[Dataset entries]
##############################
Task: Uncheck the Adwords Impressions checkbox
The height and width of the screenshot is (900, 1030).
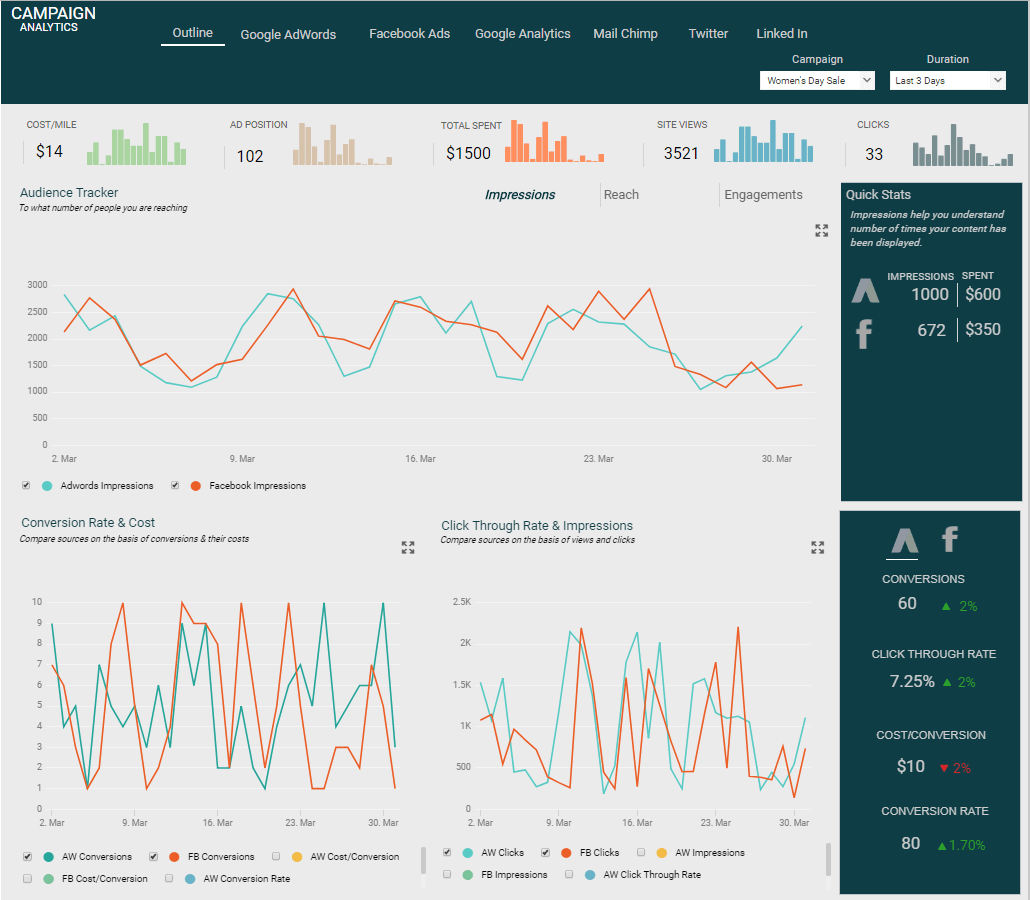Action: tap(26, 486)
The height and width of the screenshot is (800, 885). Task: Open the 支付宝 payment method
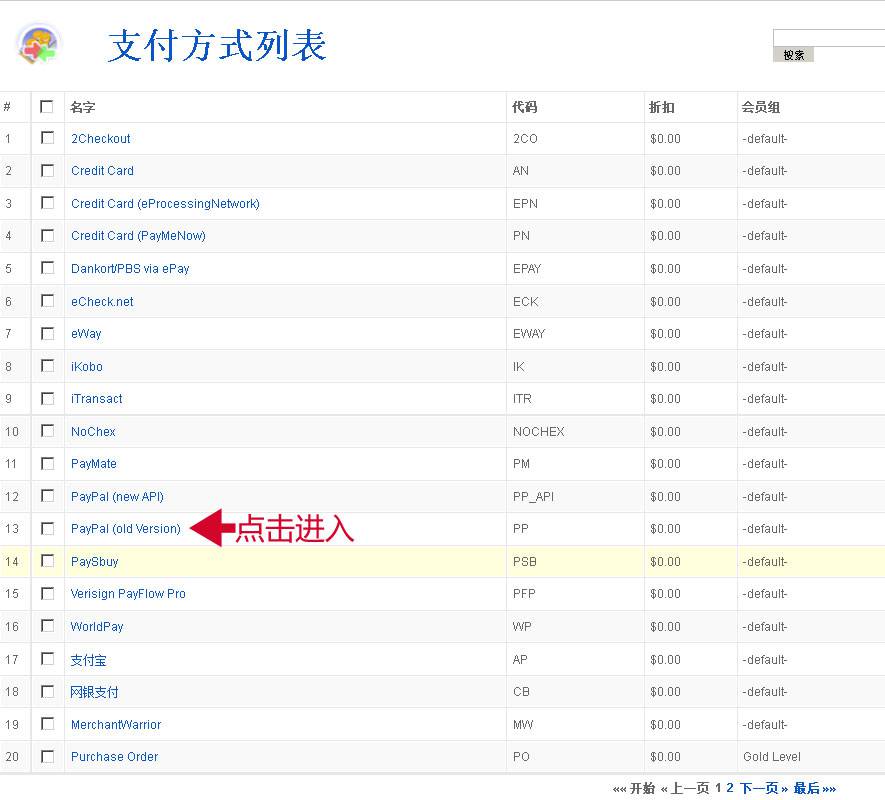coord(88,659)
##############################
When you reach the line that contains "The height and width of the screenshot is (900, 1030)." in the records above, copy it and every line after it exactly through the last one, leaving out the pictures.

The height and width of the screenshot is (900, 1030).
Action: tap(26, 486)
The height and width of the screenshot is (800, 885). Task: Open the 支付宝 payment method
coord(88,659)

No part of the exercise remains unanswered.